County exploring its options

Express Staff Writer

City funding for county emergency services threw a wrench in the county budget's works on Monday when county commissioners discovered that the city of Hailey had budgeted nearly $38,000 less than it owes the county for dispatch services.

Hailey's tentative budget, set by the City Council on Monday night, includes a line item for $120,000 for dispatch funding—$37,779 less than last year's expenditure of $157,779.

The county has not signed contracts with cities for emergency communication services, but had projected that Hailey would pay the full amount requested rather than the amount shown in the city's budget.

"We know that tentative budgets don't go up," said County Commissioner Tom Bowman during a budget hearing Monday.

By state law, Hailey can't raise that expense before its final budget.

Hailey, as well as Sun Valley and Bellevue, have protested city dispatch funding since consolidated dispatch was implemented in 2007.

Emergency communications is partially funded by an E-911 levy, a $1 charge on all phone lines. The county chips in an additional $400,000 to fund the remaining cost of emergency 911 calls and calls to dispatch from the Blaine County Sheriff's Office.

Cities split the remaining expenses—mostly for administrative calls, such as calls to law enforcement offices that are routed to dispatch after hours, or traffic stops—based on the number of addresses in each city.
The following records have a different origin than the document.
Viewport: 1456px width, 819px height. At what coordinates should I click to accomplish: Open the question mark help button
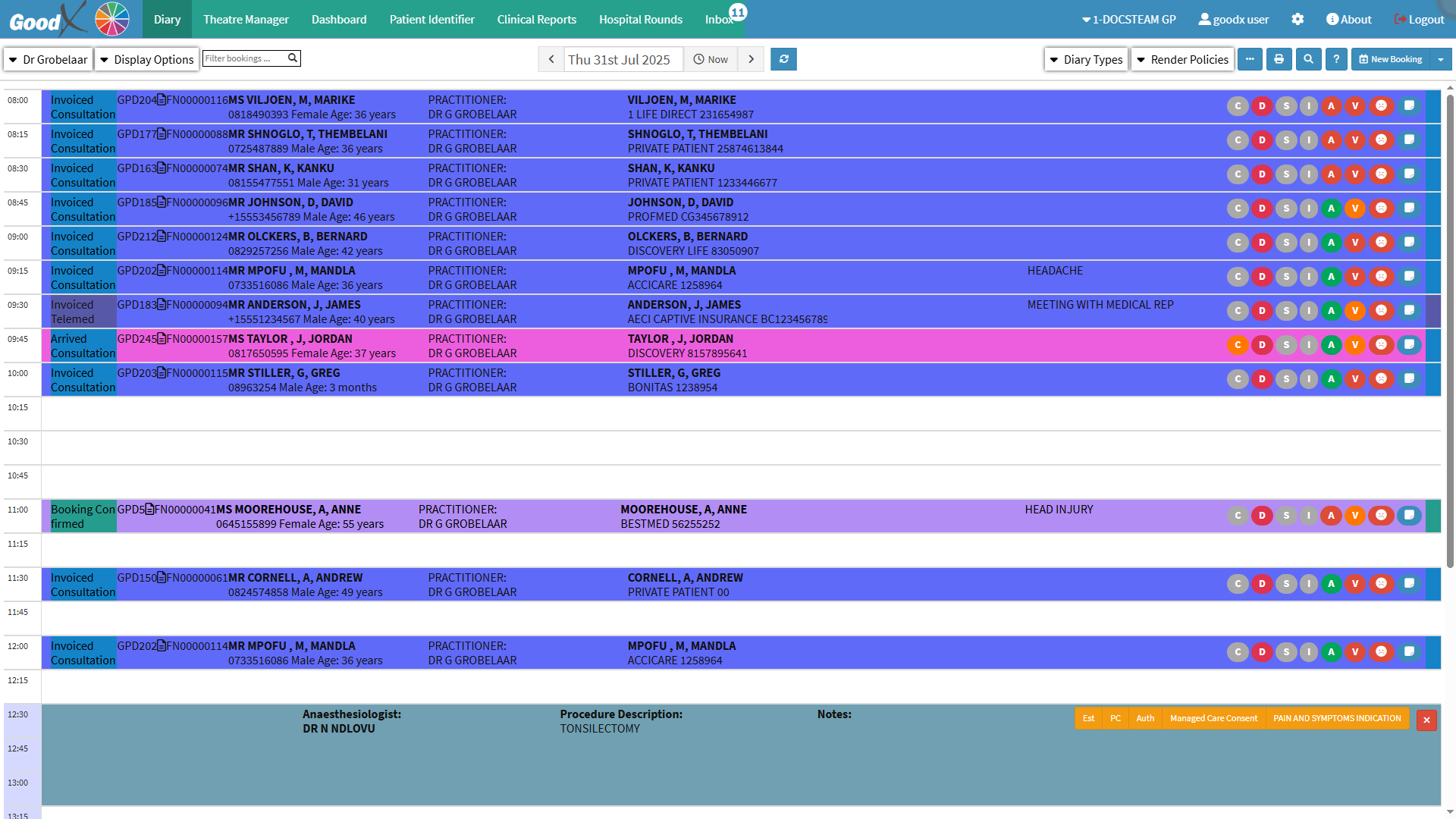(x=1336, y=59)
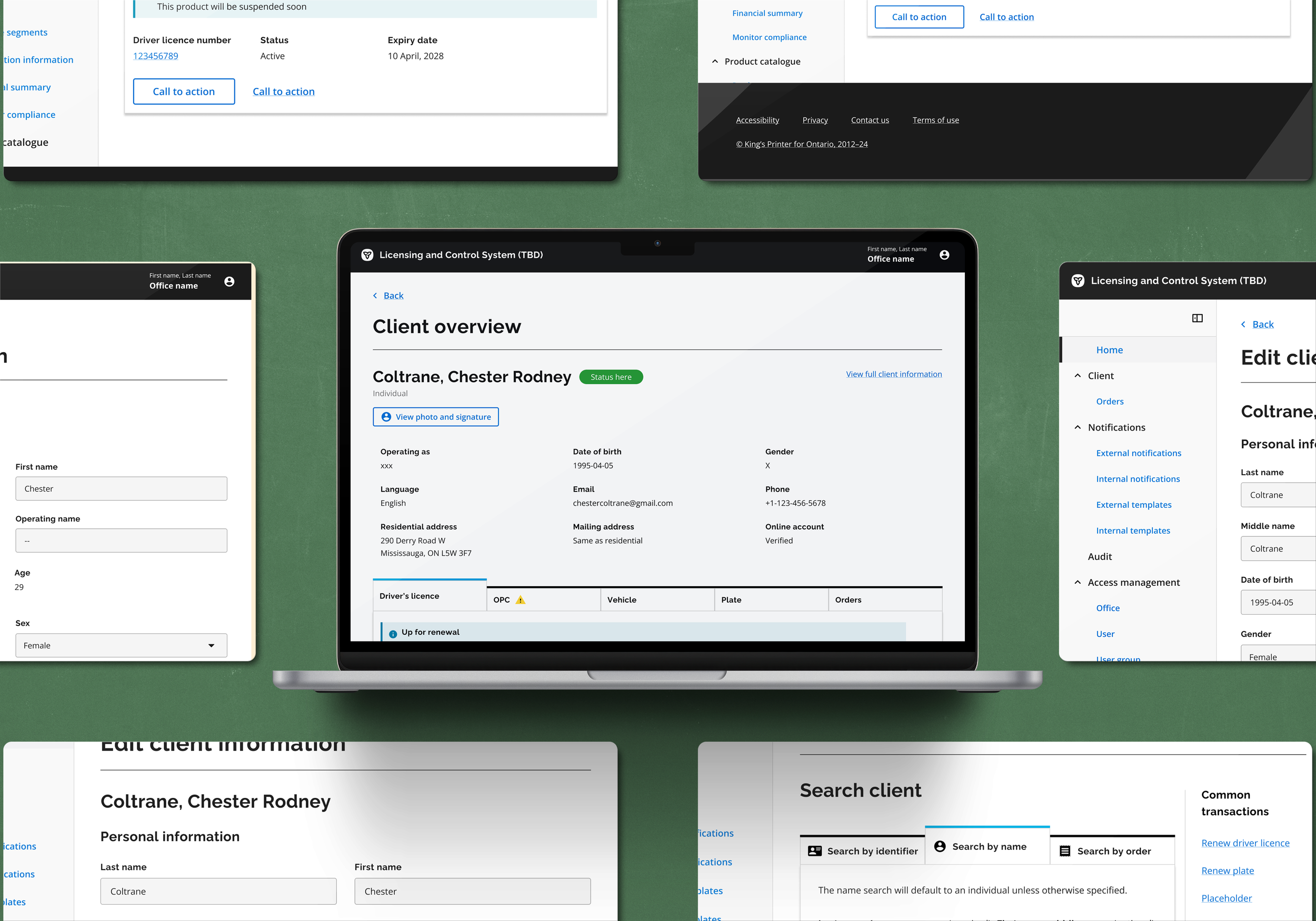Open the Sex dropdown showing Female

click(121, 645)
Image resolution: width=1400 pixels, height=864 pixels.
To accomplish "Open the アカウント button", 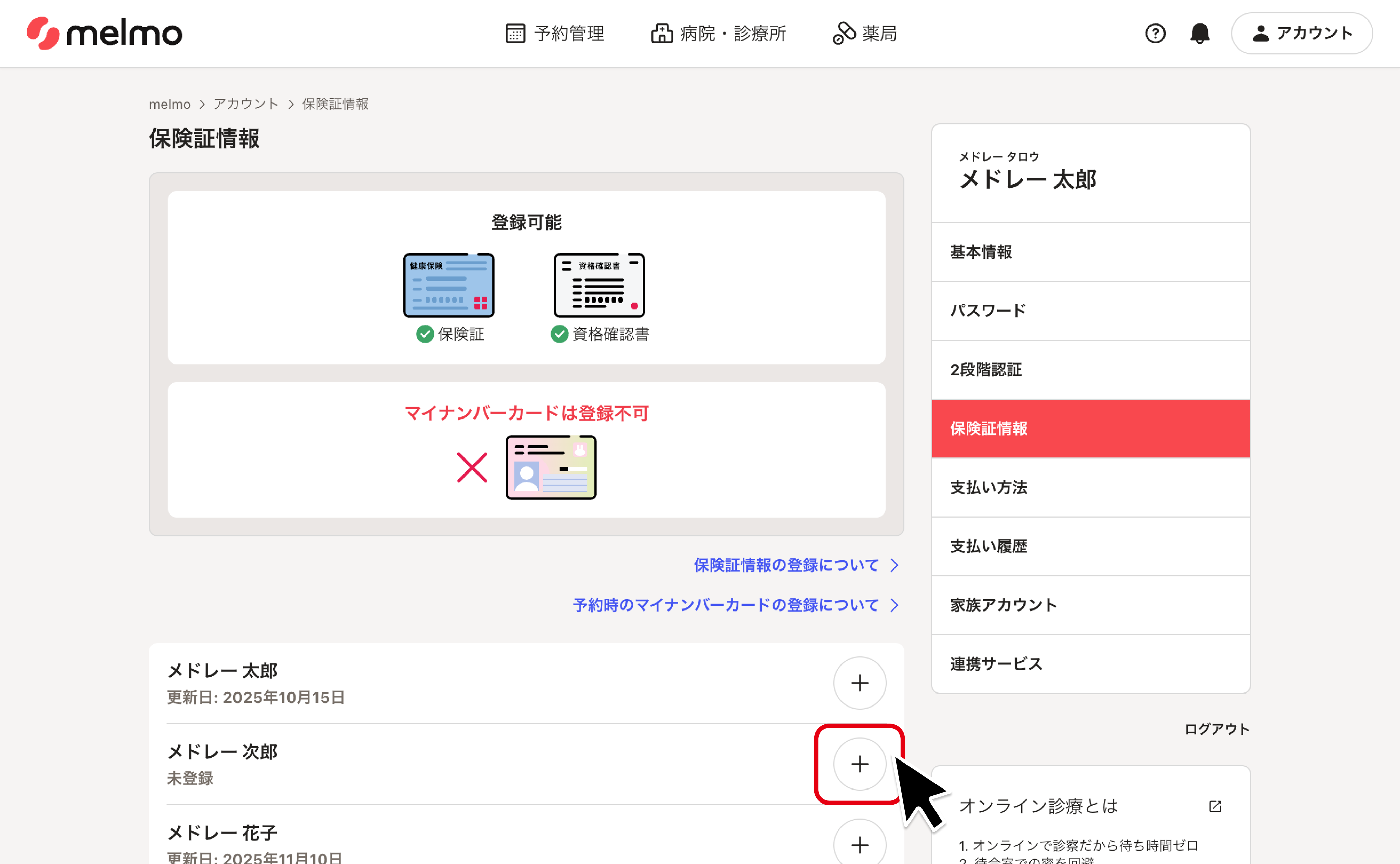I will tap(1302, 33).
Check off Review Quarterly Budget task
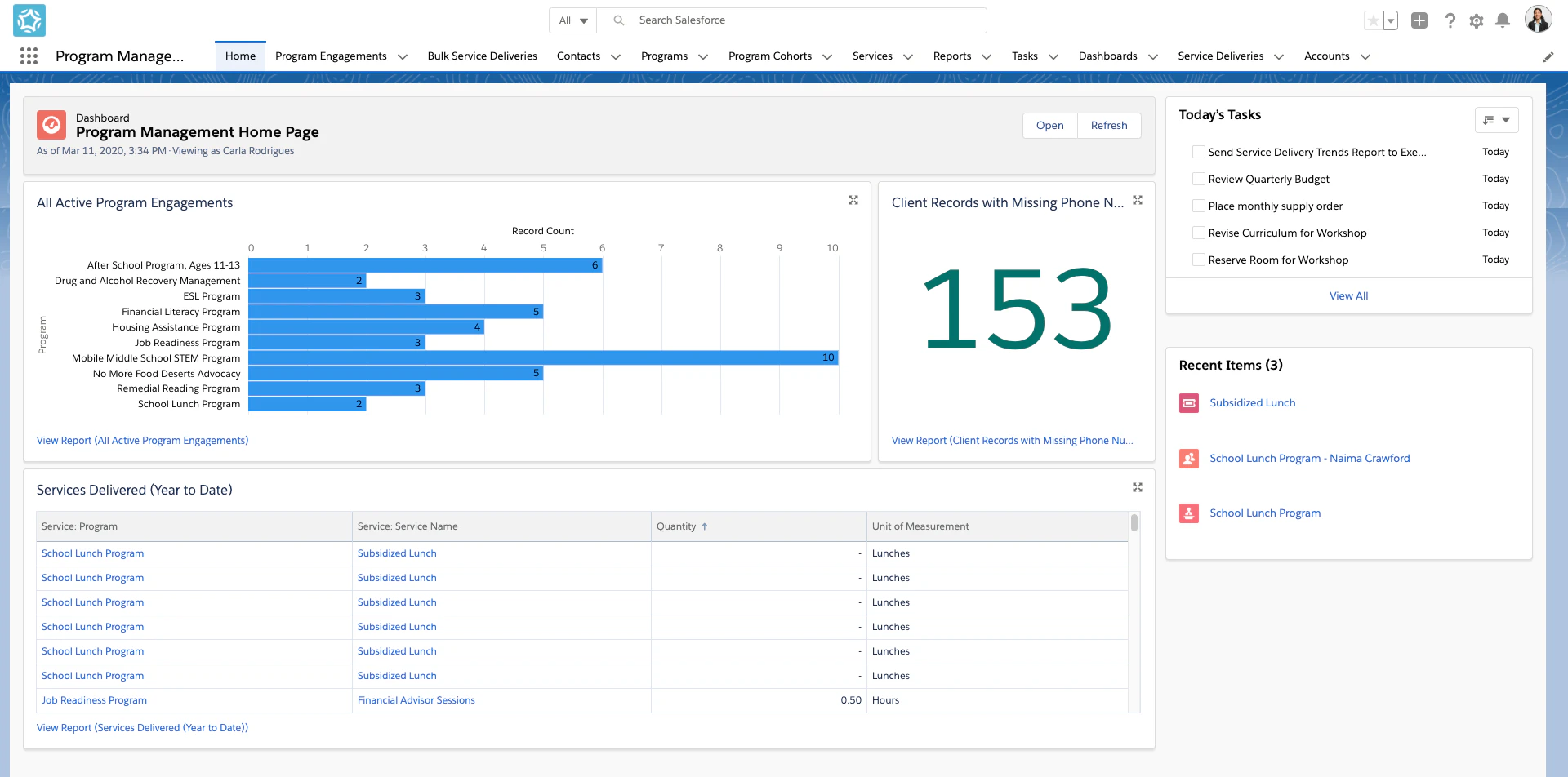Viewport: 1568px width, 777px height. click(x=1198, y=178)
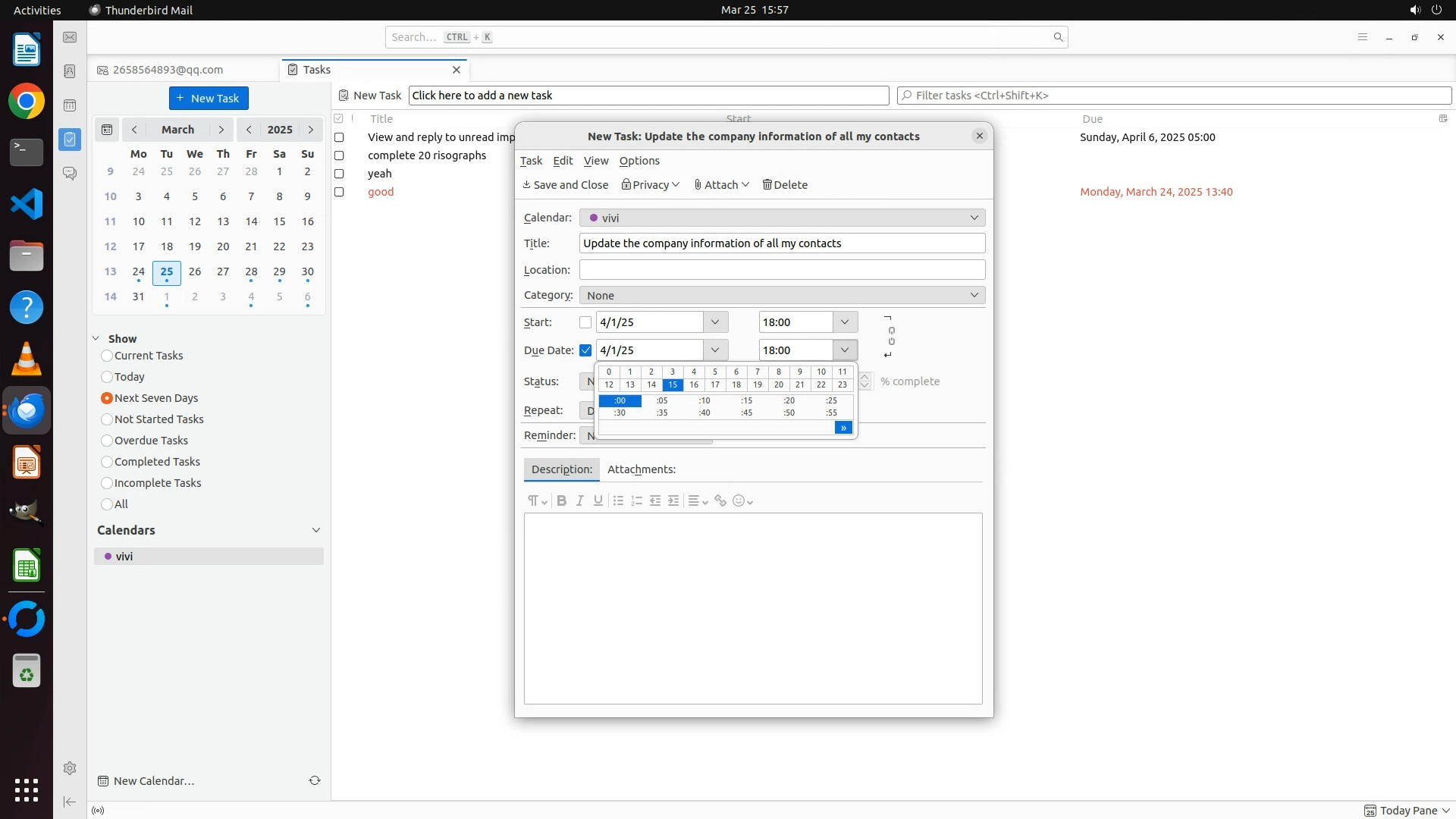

Hailey Councilwoman Carol Brown said in a dispatch funding meeting last month that the city could not afford to keep paying the amount charged by the county for administrative calls, and had been in contact with other vendors who said they could save the city thousands of dollars a year. Under such a system, the county would still handle emergency calls.

Mayor Fritz Haemmerle said in an interview Tuesday that the number reflected a quote from a communications service for managing administrative calls.

"That was the estimate that SIRCOMM [Southern Idaho Regional Communications Center] gave us to do the work," he said. "We're going to pursue our options for sure."

SIRCOMM is located in Jerome and operates in Gooding, Jerome, Lincoln and Twin Falls Counties.

The county rejected Hailey's proposal late last month, and Commissioner Larry Schoen warned that if the cities continue to pursue the issue of splitting dispatch—even to the point of non-payment—the county may take legal action. The county currently anticipates that Hailey will enter a contract for dispatch services, though Haemmerle emphasized that the city has not yet made up its mind.

All commissioners said Monday that the county will have to pursue its options if the city signs a contract and doesn't pay the full amount requested.

"We do expect that the contract terms would be met [if signed]," said Commissioner Angenie McCleary. "From my perspective, there would be a consequence for not adhering to the contract."

However, Commissioner Tom Bowman said, "One thing that is not on the table is withholding services. That is so important."